Document excerpt
About 20 to 25 patients passed through her ward that night, and they were mostly in their 20s. They were still in shock when they first arrived, and many kept talking about what they had been through, either as hostages at the Bataclan or as innocent diners a few blocks away.

"These were people who were 20, 25. They were children."

"It was really just young people, with their big groups of friends — people like you and me," she said (we know each other through mutual friends). "People drinking beers, doing nothing. These were people who were 20, 25. They were children."

There was more confusion outside the operating room, as hospital workers raced to identify patients and respond to questions from distressed friends and family. "What was horrible was that there were many young people who came looking for their friends, their boyfriends or girlfriends," Marie said. "They were saying, ‘I saw my boyfriend take a bullet in his stomach, but then we were separated and I don't know where he is, have you seen him?' And it's horrible because we often can't respond to their questions. Most found out that they had lost their friends that night."

Others were luckier. A Facebook group created by Marie's medical school classmates became a de facto person finder, with doctors across the city working to reunite their patients with their loved ones. A friend of hers was reunited with her boyfriend that night, after her colleagues used the group to figure out which hospital he was in.

None of Marie's patients died that night, and so far, she hasn't had to amputate any limbs. The more seriously injured are still at the hospital and will likely be there for a while. Their psychological scars will take even longer to heal.

Using the information
a) Transcribe the stretch from "None of Marie's" through "longer to heal." in the passage about the night at the hospital.
b) Continue the passage about the night at the hospital, picking up right after its final sentence.

Dataset content
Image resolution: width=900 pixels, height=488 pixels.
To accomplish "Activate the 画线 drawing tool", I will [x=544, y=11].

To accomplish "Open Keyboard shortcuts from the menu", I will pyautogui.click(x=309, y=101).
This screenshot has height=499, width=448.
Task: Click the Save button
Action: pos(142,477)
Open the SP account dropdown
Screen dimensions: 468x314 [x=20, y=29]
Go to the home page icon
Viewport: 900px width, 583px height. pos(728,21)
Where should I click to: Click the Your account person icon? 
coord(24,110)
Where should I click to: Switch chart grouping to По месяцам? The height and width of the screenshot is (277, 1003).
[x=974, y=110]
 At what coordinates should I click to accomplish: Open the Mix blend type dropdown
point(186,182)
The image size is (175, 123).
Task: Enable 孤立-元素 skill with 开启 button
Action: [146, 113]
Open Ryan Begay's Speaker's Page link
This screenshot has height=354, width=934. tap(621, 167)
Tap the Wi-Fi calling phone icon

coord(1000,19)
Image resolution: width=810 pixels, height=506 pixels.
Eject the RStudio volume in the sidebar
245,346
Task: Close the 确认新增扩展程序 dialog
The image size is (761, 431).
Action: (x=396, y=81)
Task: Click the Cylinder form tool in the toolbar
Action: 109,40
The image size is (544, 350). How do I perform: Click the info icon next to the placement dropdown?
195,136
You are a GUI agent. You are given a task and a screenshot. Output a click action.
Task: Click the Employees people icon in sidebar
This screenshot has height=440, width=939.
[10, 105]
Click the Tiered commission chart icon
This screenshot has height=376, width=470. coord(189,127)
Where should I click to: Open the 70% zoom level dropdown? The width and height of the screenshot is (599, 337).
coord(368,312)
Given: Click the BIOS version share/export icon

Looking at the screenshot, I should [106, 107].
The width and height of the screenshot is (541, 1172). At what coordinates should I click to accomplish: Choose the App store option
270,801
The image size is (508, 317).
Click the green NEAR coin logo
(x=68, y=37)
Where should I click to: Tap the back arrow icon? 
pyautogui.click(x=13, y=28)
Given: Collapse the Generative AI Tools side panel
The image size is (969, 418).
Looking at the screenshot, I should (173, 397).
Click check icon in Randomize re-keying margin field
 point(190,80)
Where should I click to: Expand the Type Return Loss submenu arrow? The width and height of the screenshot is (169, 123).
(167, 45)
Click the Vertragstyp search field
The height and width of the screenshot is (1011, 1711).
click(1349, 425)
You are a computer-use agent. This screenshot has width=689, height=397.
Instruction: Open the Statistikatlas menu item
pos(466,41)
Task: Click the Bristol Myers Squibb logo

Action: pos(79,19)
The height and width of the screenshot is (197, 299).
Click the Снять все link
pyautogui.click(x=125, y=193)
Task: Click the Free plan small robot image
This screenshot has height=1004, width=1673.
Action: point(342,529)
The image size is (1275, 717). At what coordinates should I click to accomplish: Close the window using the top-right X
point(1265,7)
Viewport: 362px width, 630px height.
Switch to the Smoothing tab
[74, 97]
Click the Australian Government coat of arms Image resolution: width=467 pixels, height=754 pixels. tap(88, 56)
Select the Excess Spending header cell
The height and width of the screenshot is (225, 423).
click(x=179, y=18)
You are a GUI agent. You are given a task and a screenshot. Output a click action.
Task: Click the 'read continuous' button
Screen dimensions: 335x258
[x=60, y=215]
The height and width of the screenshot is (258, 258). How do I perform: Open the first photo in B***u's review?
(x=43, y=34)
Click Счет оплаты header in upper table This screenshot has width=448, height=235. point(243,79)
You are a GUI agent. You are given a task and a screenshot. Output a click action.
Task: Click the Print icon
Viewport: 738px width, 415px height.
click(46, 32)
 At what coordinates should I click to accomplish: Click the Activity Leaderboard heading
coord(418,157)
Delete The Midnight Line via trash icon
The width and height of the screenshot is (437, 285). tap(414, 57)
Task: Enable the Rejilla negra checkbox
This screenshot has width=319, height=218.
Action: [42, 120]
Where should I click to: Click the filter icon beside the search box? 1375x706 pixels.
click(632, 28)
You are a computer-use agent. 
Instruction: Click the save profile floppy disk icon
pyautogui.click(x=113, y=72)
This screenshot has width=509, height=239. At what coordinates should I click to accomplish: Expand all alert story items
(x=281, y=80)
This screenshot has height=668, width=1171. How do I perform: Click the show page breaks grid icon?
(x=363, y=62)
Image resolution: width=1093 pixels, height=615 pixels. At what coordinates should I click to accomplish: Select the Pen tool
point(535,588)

Answers to this exercise
a)
None of Marie's patients died that night, and so far, she hasn't had to amputate any limbs. The more seriously injured are still at the hospital and will likely be there for a while. Their psychological scars will take even longer to heal.

b)
"At the beginning, Friday and Saturday, they were very calm," Marie said. "They knew very well what had happened, better than us. They talked about the scene at the Bataclan, how they were fired on, how they hid, but I think they were still blinded by the shock."

As time wore on, their emotional states began to diverge. "Some were very distressed, so we had to put locks on the windows, and psychiatrists came every day," she explained. "Others just needed to talk, they needed to tell us everything."

"And then there were those who were less seriously injured, who were ready to go home, but they didn't want to. They were afraid. So we had to psychologically prepare them, to tell them, ‘No, it's okay, you really don't have any reason to be here anymore, life will continue.'"

"It's horrible to live in fear. It shouldn't have to be like that."

Hundreds of victims were received at hospitals across Paris following the attacks, in a response that President François Hollande praised as "remarkable." Independent doctors and nurses had been on strike over proposed health care reforms prior to Friday's attacks, but they immediately ended it and sprung into action as the violence spread. At Marie's hospital, the former chief of surgery, who had left his post to head up a private clinic, returned Friday night to oversee the operations.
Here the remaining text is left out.